Problem to solve: Repeat the material word for word, starting with the line that contains "Task: Focus the combo box with Post value" and continuing through the line that contains "click(30, 8)". Leave the images out of your answer.
----------
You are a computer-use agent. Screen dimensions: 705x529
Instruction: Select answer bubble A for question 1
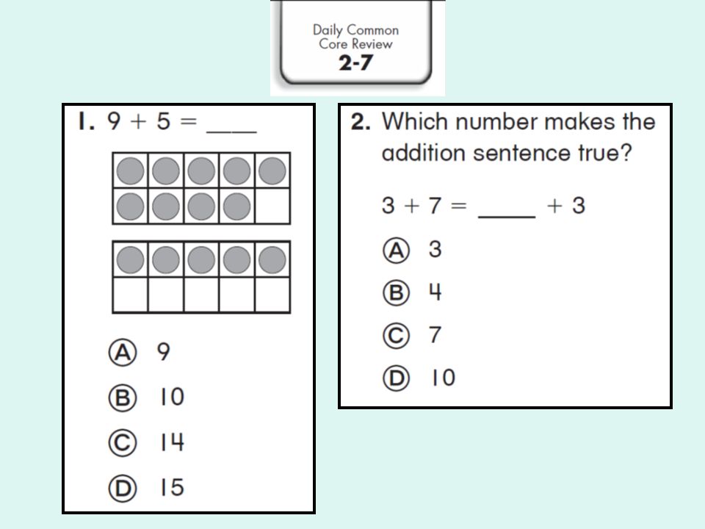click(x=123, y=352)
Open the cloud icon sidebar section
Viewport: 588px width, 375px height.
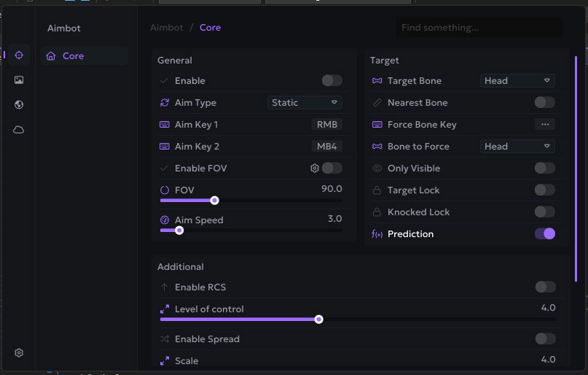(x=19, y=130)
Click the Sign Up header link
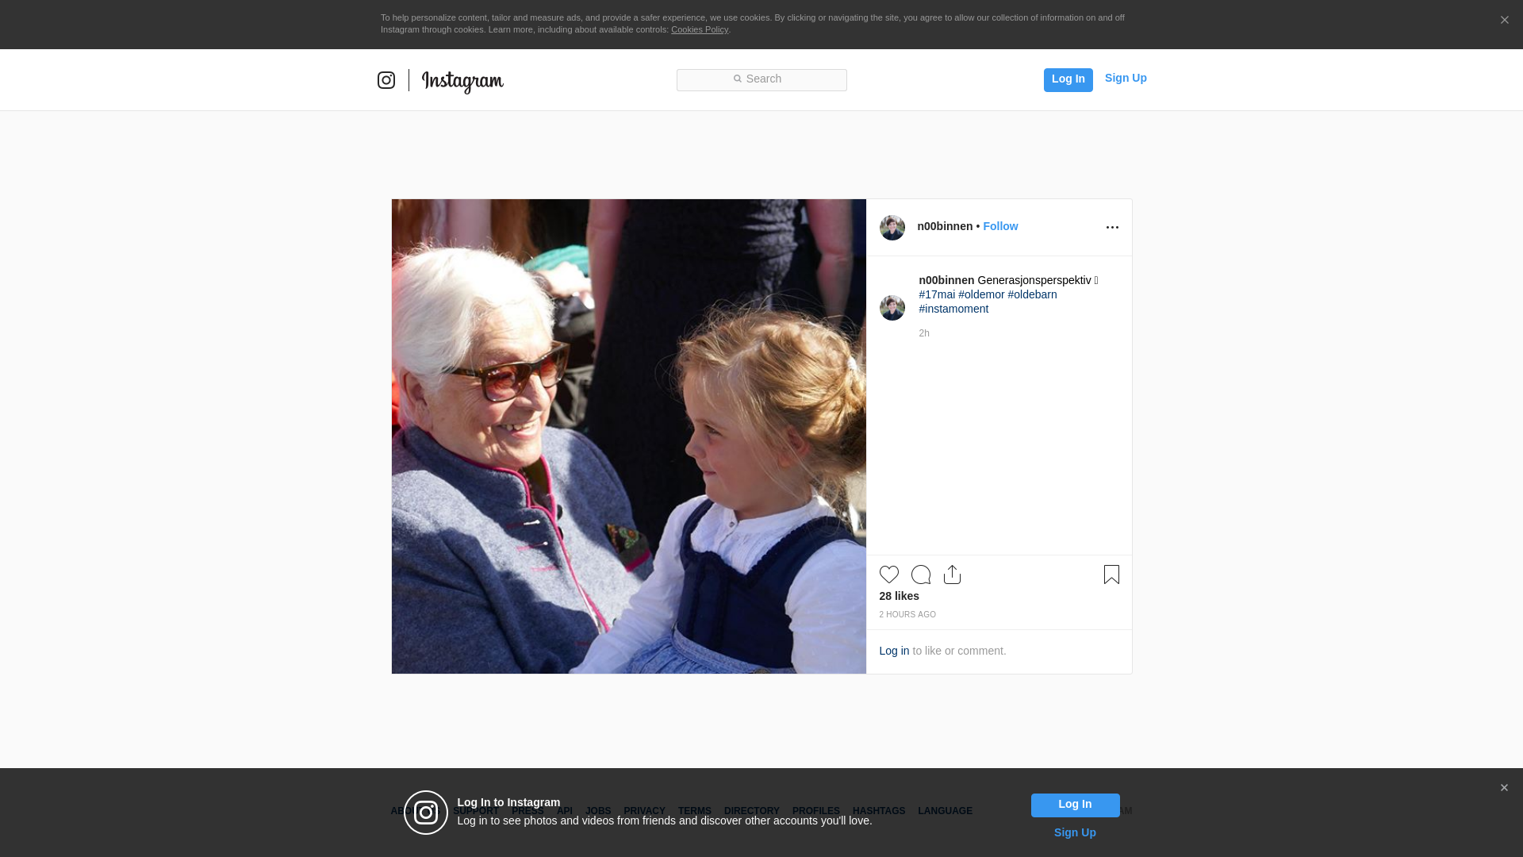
----------
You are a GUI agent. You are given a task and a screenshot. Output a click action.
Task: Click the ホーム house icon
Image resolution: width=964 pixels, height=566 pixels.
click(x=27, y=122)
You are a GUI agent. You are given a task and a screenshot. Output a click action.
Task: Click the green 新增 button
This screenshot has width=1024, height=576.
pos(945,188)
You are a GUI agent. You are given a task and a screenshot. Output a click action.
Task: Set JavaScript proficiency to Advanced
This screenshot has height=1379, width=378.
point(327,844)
----------
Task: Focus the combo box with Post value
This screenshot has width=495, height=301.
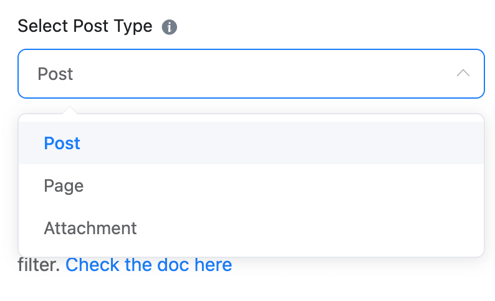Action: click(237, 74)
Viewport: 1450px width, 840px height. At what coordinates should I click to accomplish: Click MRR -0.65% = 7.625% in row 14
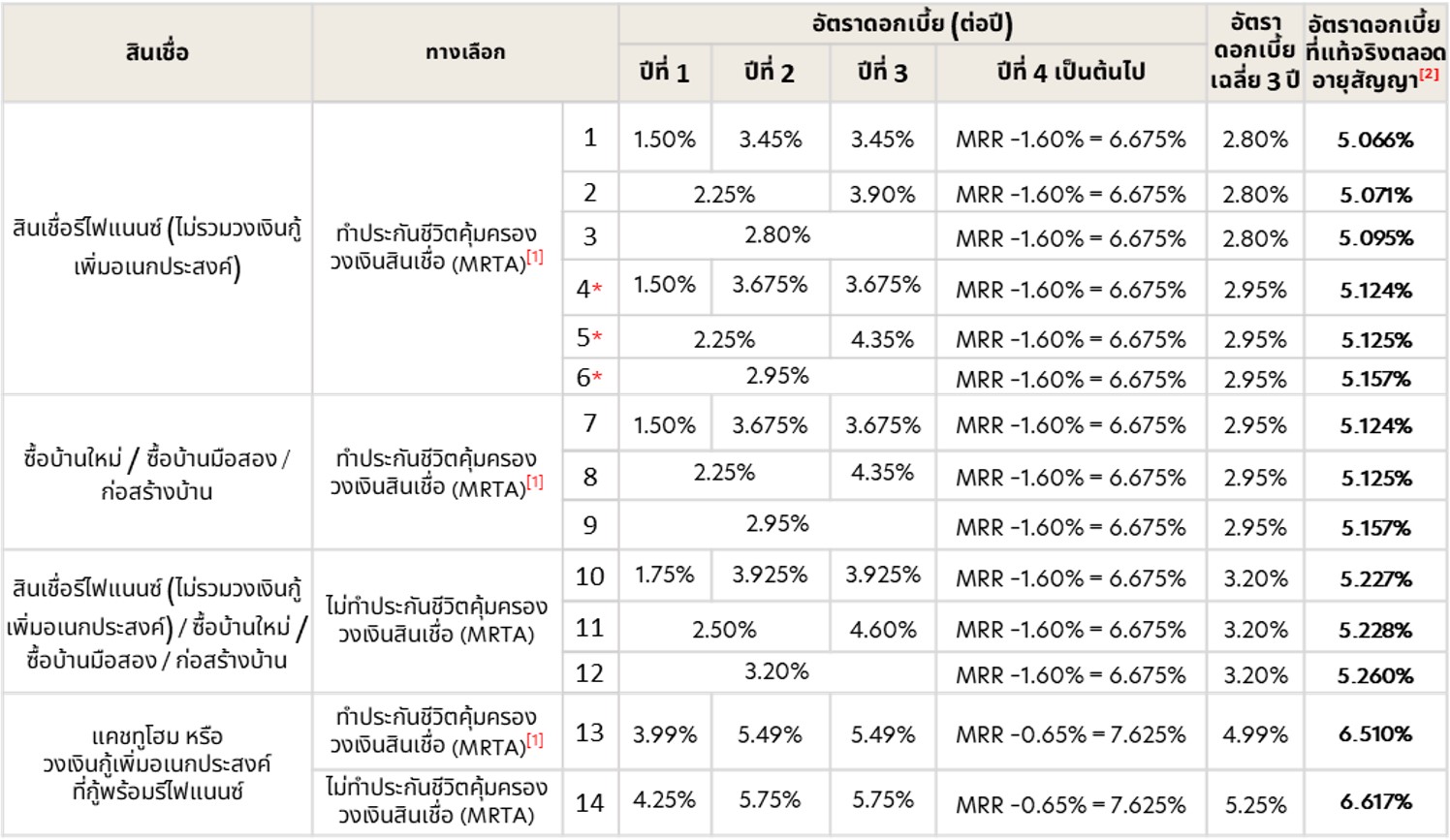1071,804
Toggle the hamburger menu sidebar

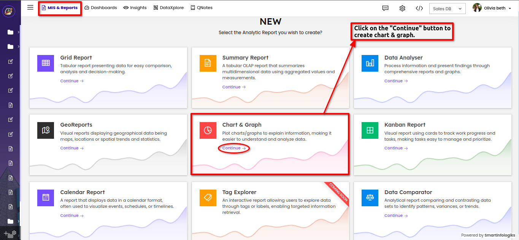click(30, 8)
----------
Exercise result:
Task: Focus the combo box with Post value
This screenshot has width=495, height=301.
Action: click(237, 74)
Viewport: 1450px width, 840px height. At what coordinates should I click to accomplish: Click MRR -0.65% = 7.625% in row 14
1071,804
Toggle the hamburger menu sidebar

click(30, 8)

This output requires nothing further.